Directions: Produce as output only the lines below starting at the line with "For every named" and continuing through the line with "Inställningar (215, 880)", each one exactly as written.

Material for the task:
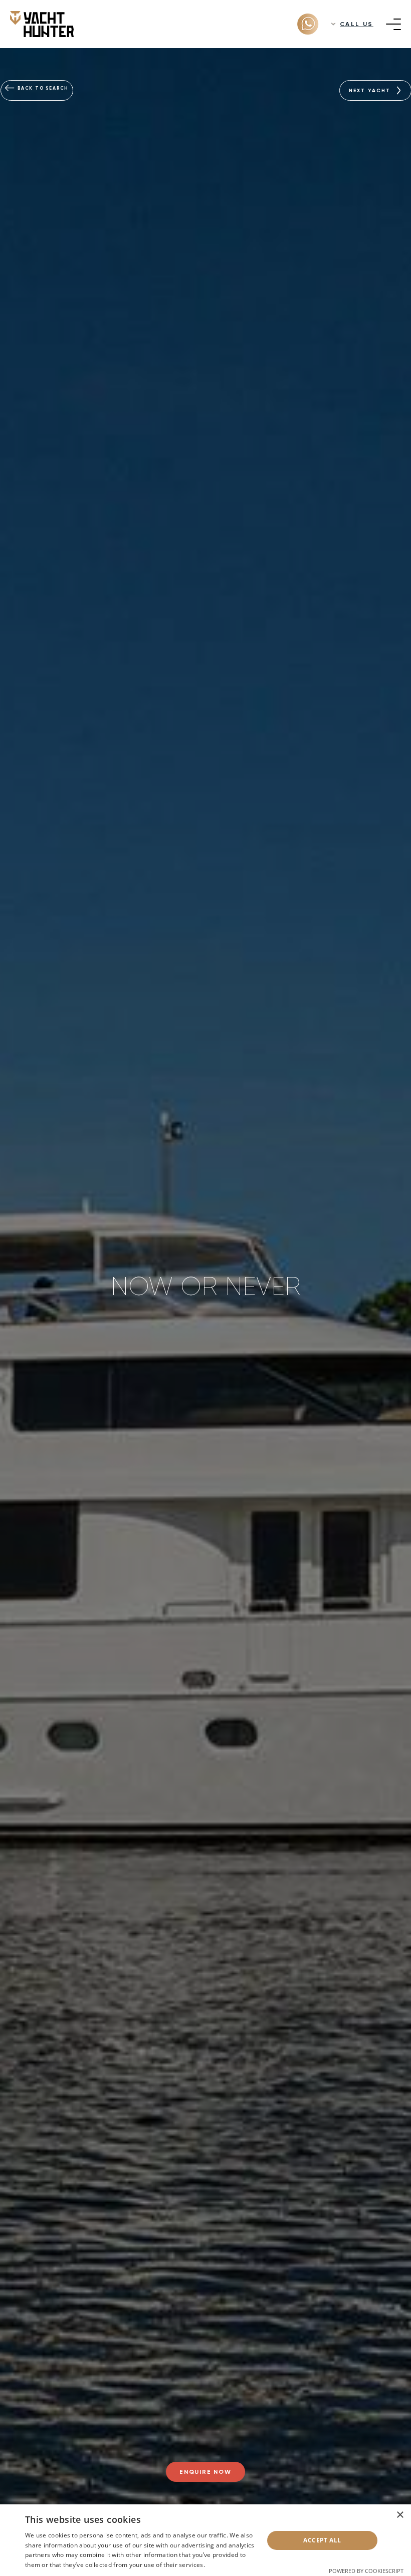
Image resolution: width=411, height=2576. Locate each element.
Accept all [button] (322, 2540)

==

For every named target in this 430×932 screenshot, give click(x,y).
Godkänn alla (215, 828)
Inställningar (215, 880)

Answer:
For every named target in this 430×932 screenshot, give click(x,y).
Godkänn alla (215, 828)
Inställningar (215, 880)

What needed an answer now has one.